It all started with a bag of coffee. In an effort to cut costs and economize, I thought it wise to start cutting back on my coffee expenditures. These new austerity measures included buying the basic components of coffee and assembling them in the privacy of my own home. I inadvertently bought whole beans instead of pre-chewed and realized I was going to have to grind them up before I could extract the caffeinated goodness. It struck me that for Christmas I’d received some small device that had blades and a motor and had a chopping/grinding shape. I dug it out of a closet and set to assembling it. That was tough because like most red blooded Americans, I’d thrown the manual away at some point, thinking “It’s a chopper, how hard?” How hard, indeed.

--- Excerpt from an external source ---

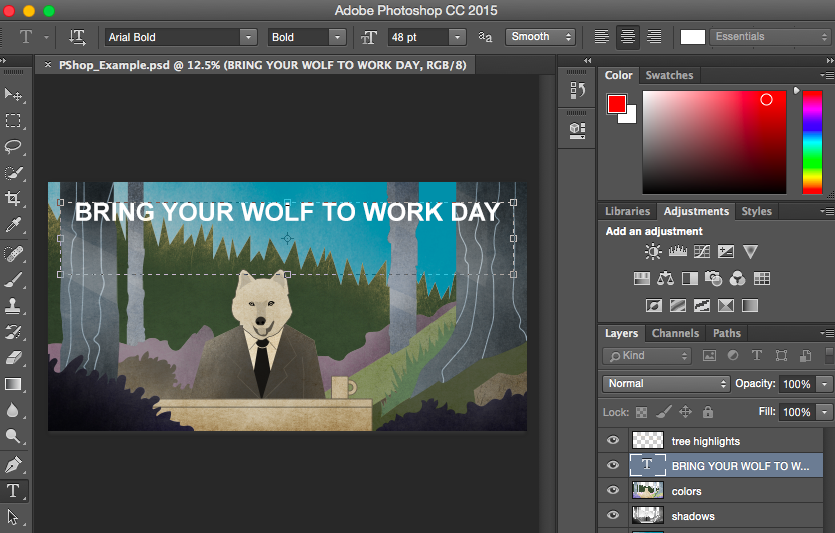The width and height of the screenshot is (835, 533).
Task: Click the Opacity value field
Action: tap(797, 384)
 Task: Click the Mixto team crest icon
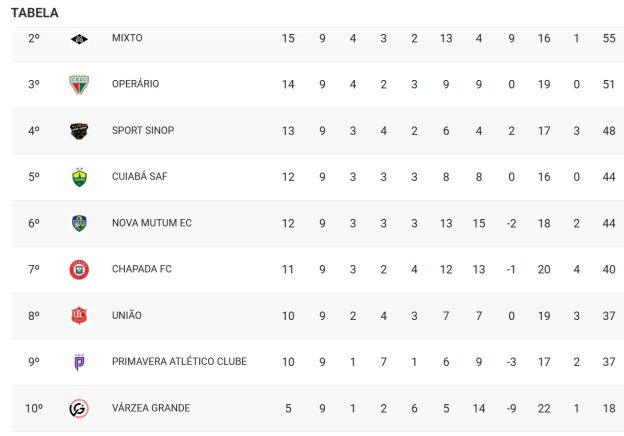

I ‘d filled it with beans and struggled with the locking mechanism for a good twenty minutes before it started to sink in that I might be in over my head. Then through some one-million-typing-monkeys style stroke of fortune I managed to get it locked. “Hot Damn!” I yelled, a bit prematurely in that I’d forgotten to engage the blade apparatus. Flash forward twenty additional minutes to a really vile and disgusting cup of coffee. I sat at my table ignoring the now cold cup of turpentine/rat poison flavored liquid. As I looked at the grinder it dawned on me. It was a food processor, not a coffee grinder. I could grind away forever on the thing and it would still not make the bits small enough to make good coffee. I was using the wrong technology. Like when patrons come in and use Microsoft Paint to make a brochure when we have Microsoft Publisher. They can work on it for hours and it will still look awful. My protestant work ethic tells me that if I work hard enough on something it will be good. But that is not the case when I’m using the wrong tools. The challenge is to get the right technology into the hands that need them as seamlessly as possible.
Sent from a thing I use to communicate with.